Releases · bodleian/wacksy

31 Oct 12:26

Immutable

v0.1.3

a07fc59

v0.1.3 Latest

Latest

After reading about the Lean Crate Initiative, I edited the Cargo manifest to include only the files necessary for building the crate when publishing.

I added a small function to read the Gzip magic number (0x1f0x8b) at the beginning of the file, to check whether or not it's a Gzip archive. This is going to be part of a bigger rewrite of the WARC reading code which I'm working on in a branch.

Dependencies

Motivated by easy performance wins, I've been looking at the dependencies of this library.
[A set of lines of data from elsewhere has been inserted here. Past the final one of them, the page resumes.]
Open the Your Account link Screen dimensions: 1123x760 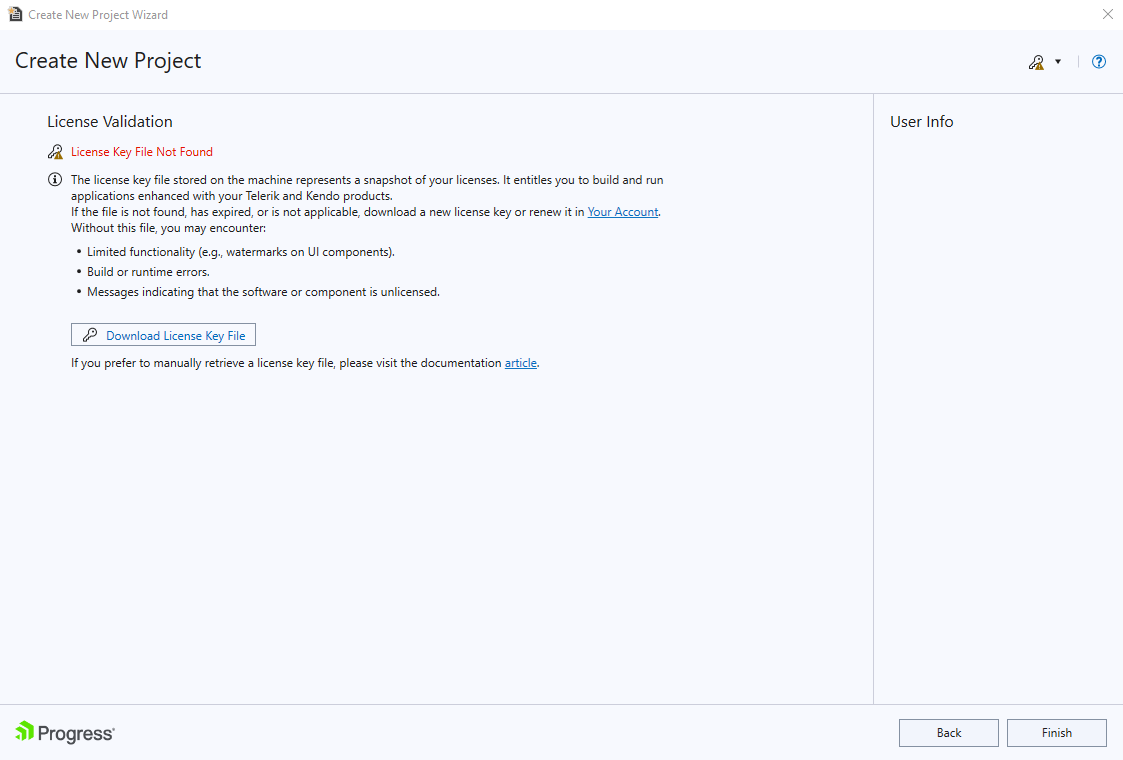point(622,211)

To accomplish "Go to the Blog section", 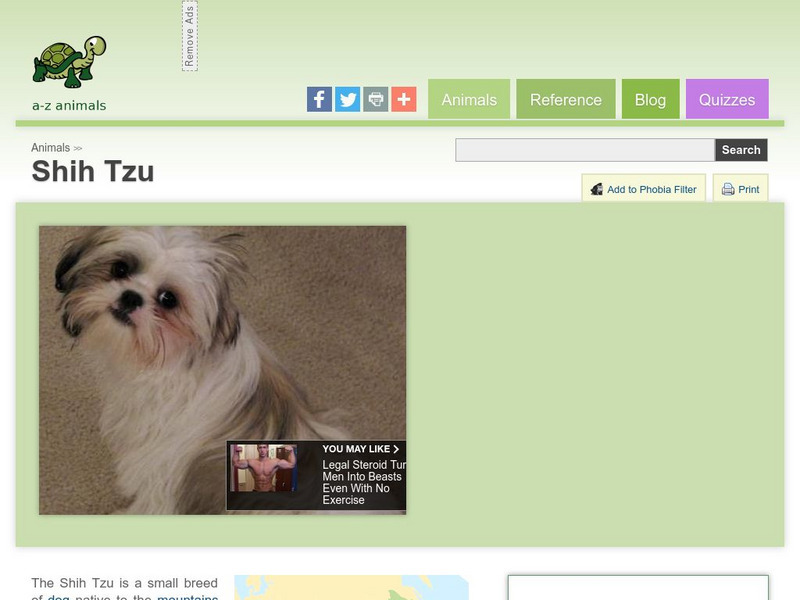I will point(651,99).
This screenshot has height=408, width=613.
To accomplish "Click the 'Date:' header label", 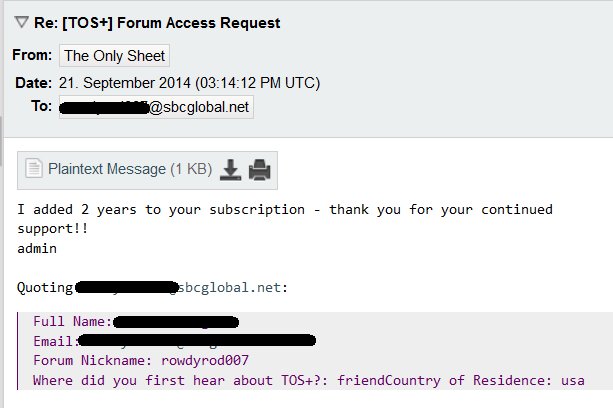I will (x=34, y=83).
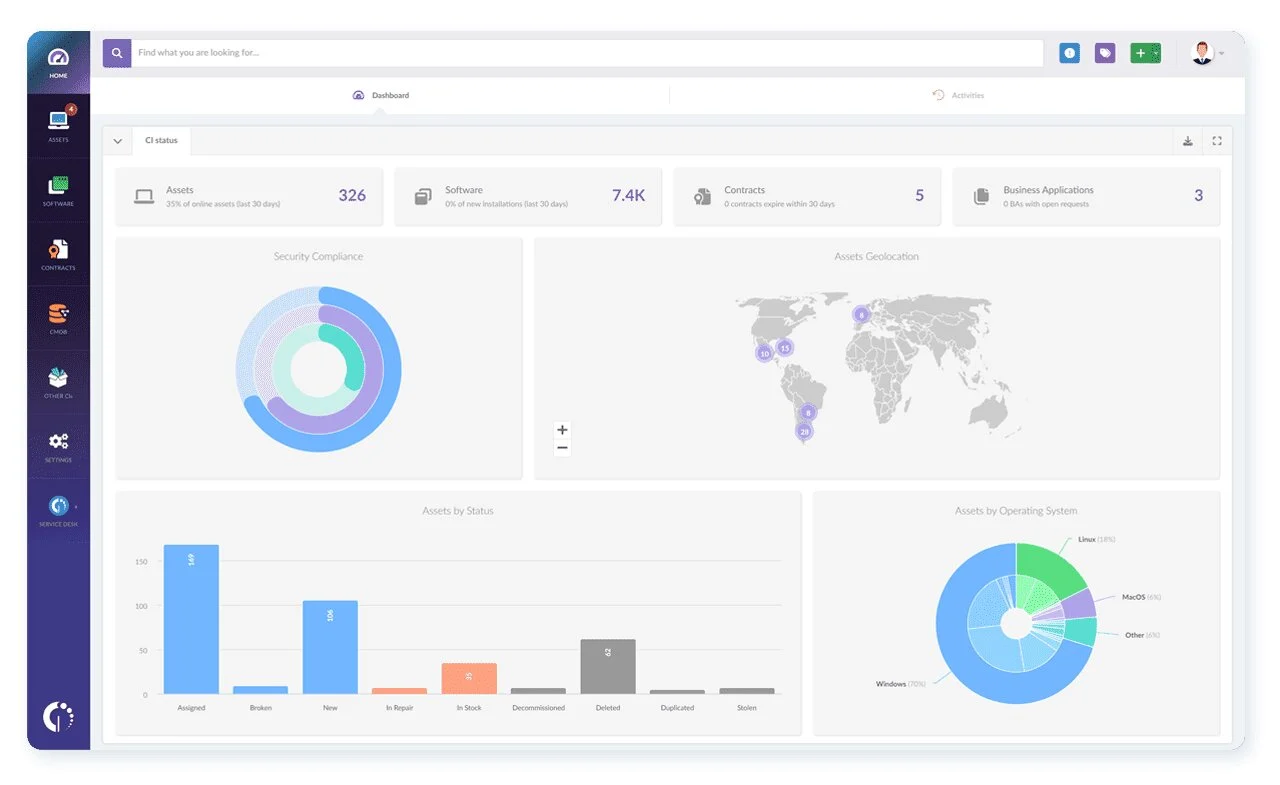Select Other CIs in the sidebar
Screen dimensions: 1280x785
pyautogui.click(x=58, y=381)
Remove surt-rs and replace it with the original simplified surt creating function. This effectively reverts commit 15d73c9. My main motivation for this was that surt-rs relies on the regex library, which made up about half of the size of the library. I might revisit this decision in future, with some tweaks to surt-rs.
Remove short uuids used for page identifiers, and replace them with a simple incrementing counter. Much like the above, this cut out some complexity and eliminated unnecessary code at no real cost.

Assets 3

30 Sep 09:25

github-actions

Immutable

v0.1.1

7369dcc

v0.1.1

This first minor release includes a new API, made up of two functions: from_file() takes a WARC file, indexes it and produces a structured representation of a WACZ object, and as_zip_archive() takes that structured representation and writes it out to a zip archive.

Note

Despite the more serious committment to a stable API in this version, this library is still not ready for professional use. I'm still not sure the indexer is correctly calculating the byte offset of each record in the WARC file. Output WACZes do not replay properly with ReplayWeb.page.

I've been trying to model the construction pattern to fit the conditions of the format. For example, all the resources in a collection must be defined in the datapackage, or a page record cannot be created without a corresponding CDX record. These conditions should be satisfied by a carefully ordered process, with each step flowing logically into the next. The indexer and the new API were (re)written with this goal in mind.

Pages.jsonl

Each page listed in pages.jsonl now gets assigned a short uuid, I am not sure if this is necessary, but without an id the page records don't pass validation against the frictionless datapackage schema.
The pages file also includes a header line in the form {"format":"json-pages-1.0","id":"pages","title":"All Pages"}".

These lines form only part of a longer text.